Sunday 20 March 2016

MANDA: IT'S OK TO BE QUIET!

Reader Manda has some very wise words on being an introvert teen...  a must-read!


Manda says:
Friendly reminder to all those this may concern: it's OK to be quiet. It's OK not to talk all the time. You know why I'm saying this? Because I didn't hear it nearly enough growing up. I'm eighteen and I am only just realising in the last year or two that this is OK, that I don't actually need to change. All my life, people have been asking me, 'Why don't you talk more?' 'Are you shy?' 'You're very quiet...' (Why thank you, Captain Obvious, I would never have noticed!) Well, I don't blame them. Most of them meant well... they probably just wanted me to join in more, or get to know me better. Maybe they genuinely couldn't understand why someone might not want to talk all the time. I didn't really see it as peer pressure. To me, it didn't feel like actually changing who I was, just learning to express myself better, to 'come out of my shell' as everyone put it, gain confidence in myself. It was more like an extension of myself, a better version of the same person I already was.

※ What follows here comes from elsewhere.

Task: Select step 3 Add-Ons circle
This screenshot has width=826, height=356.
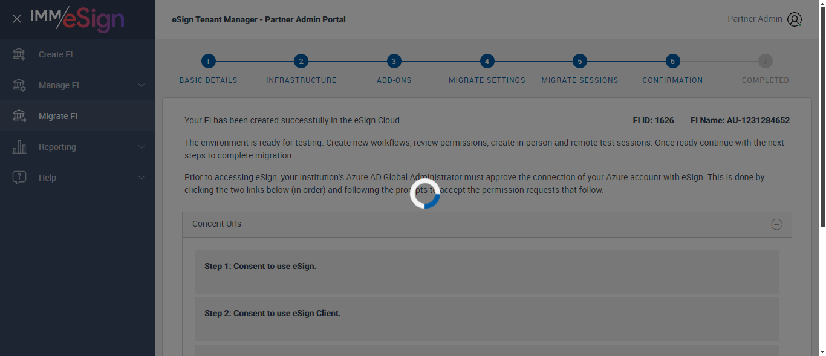Action: [x=394, y=61]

And in a way I was right. Part of it is natural. As I get older I am growing more comfortable with myself and others, with hearing my voice, my accent, accepting that I won't always be heard or paid attention to. That's OK, and you know who I've got to thank most of all? Not the people who told me I needed to talk and socialise, but those who accepted and included me for who I already was. That's why I want to stress what others don't stress enough... it's OK. If you can answer people when they speak to you and hold some kind of conversation, if you can speak when it's necessary and valuable to do so, you're already doing great. That's all you really need in life. And if you struggle even with that, that's OK too. Things will get better.

The point is, it's OK not to like talking to strangers, not to like talking loudly, not to feel comfortable shouting over seven other people to be heard. It's OK not to talk so much you end up talking about nothing, or worse, bitching about other people because there's nothing of substance left to talk about. It's Ok to sometimes be ignored or forgotten because there will always be someone talking louder... the people ignoring you might just be jerks, or they may not even realise they're doing it. Either way, it's their loss, not yours. It's OK to worry that you're not funny enough or interesting enough, to think 'They'd want to be friends with me if I could be more spontaneous...' People will always be drawn to the crazy, entertaining ones - we love to laugh, be entertained, surprised. But it's OK not to be that person ALL the time, because we all have the potential to be, even if we don't show it, or don't know how.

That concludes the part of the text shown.